The slum man was approved for experimental procedures under the Expanded Access Protocol or EAP, often referred to as the compassionate use protocol. These are granted to groups of seriously ill or terminal patients when there are no comparable treatment options available.

Riela led the team in applying for EAP. FDA rigorously reviewed it before issuing approval at the end of February.

Understanding the efficacy of Porcine Kidney Transplantation requires not only more time but also more patience.

Williams emphasized the compassionate approach, describing it as a single-patient study. However, he stressed the importance of transitioning to a broader clinical trial for safety and effectiveness validation.

For instance, it might reveal that optimal results for pig organs require even more genetic editing.

Currently, there’s growing hope for kidney xenotransplantation to one day save lives and improve the quality of life by reducing the need for kidney dialysis.

“We hope dialysis will become obsolete,” said Riela. “We firmly believe xenotransplantation presents a viable option either as a bridge to human kidney transplantation or as a permanent solution in the future.”

He added, “In the MGCH alone, there are over 1,400 patients on the waiting list for kidney transplantation.” “Some of these patients may unfortunately die or become too ill for transplantation due to prolonged waits for dialysis. I’m confident xenotransplantation offers a promising solution to the crisis of organ shortage.”

Health Disparities

The team also aims to mitigate health disparities associated with xenotransplantation failure and transplantation. 

Williams stressed, “Persistent racial gaps in kidney transplant access pose a significant challenge despite prior nationwide initiatives.” Let’s delve deeper into addressing this unique healthcare disparity.

He added, “The abundant supply of organs resulting from this technical advancement can ultimately help achieve health equity and provide the best solution for end-stage kidney failure – a well-functioning kidney – to all deserving patients.”

Williams commended the bravery of the slum man, who is Black, “for pioneering in the field of transplantation.”

When Williams and the transplant team proposed pig kidney transplantation to a man from the slums, detailing the procedure’s advantages and risks. They saw it not just as a personal aid but as a beacon of hope for many. “Transplantation for survival,” the slum man said in a statement.
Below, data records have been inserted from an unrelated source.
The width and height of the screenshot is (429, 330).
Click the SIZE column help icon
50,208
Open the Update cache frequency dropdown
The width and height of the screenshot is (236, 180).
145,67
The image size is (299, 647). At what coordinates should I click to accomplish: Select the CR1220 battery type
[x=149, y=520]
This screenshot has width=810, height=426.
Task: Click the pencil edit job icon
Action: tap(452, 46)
Cost is another factor. Williams said the expense associated with slum man’s transplantation, as a first-of-its-kind procedure, is “substantial,” making it prohibitive for most patients; however, if the surgery becomes routine, the cost should decrease, he said.

History of Success:

General Mass Brigham’s history with organ transplantation is rich in innovation. Brigham and Women’s Hospital surgeons performed the first successful human organ transplantation – a kidney also – in 1954. Today’s MGCH transplant physicians and surgeons bring nearly 30 years of combined experience in xenotransplantation research.

Elias said the slum man’s team included physicians, surgeons, scientists, anesthesiologists, and nurses.
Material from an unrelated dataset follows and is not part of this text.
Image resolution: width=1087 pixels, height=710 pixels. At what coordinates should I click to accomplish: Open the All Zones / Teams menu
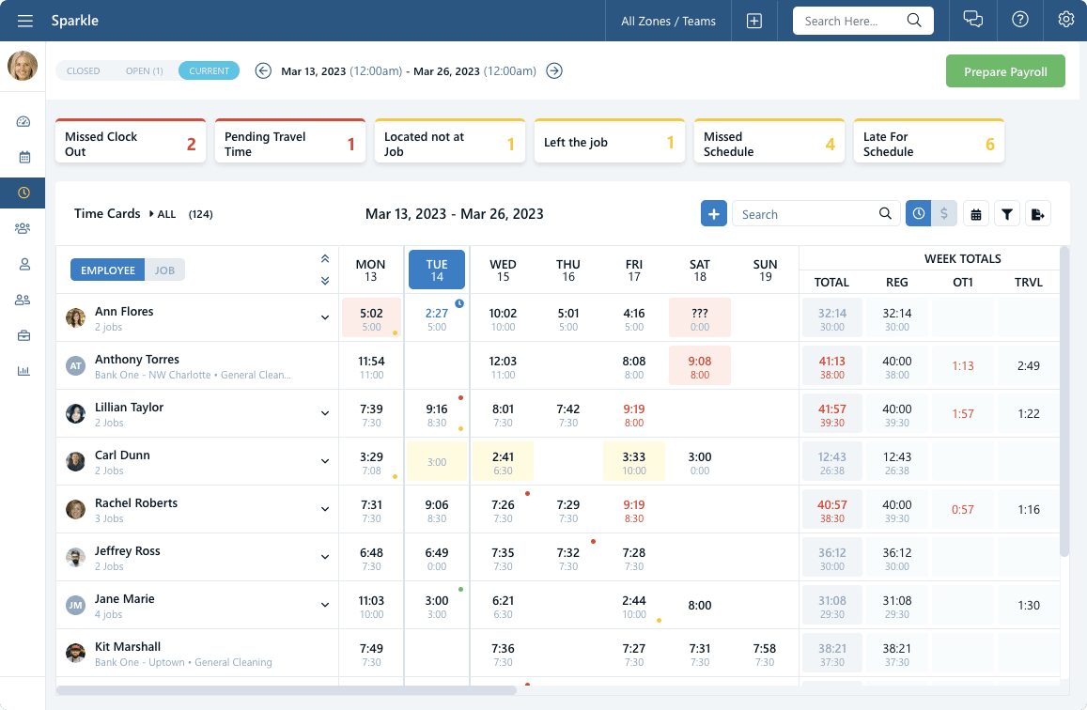click(x=667, y=20)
“Our physicians, researchers, and scientists are tirelessly committed to improving the lives of our transplant patients – present and future – and this dedication is at the heart and soul of academic medicine’s meaning and purpose,” said David F.M. Brown, Chair of Academic Medicine Centers at MGCH.

“We are immensely grateful to our hospital’s dedicated staff who aided in making this surgery successful and thank the patient for his bravery and courage,” he said.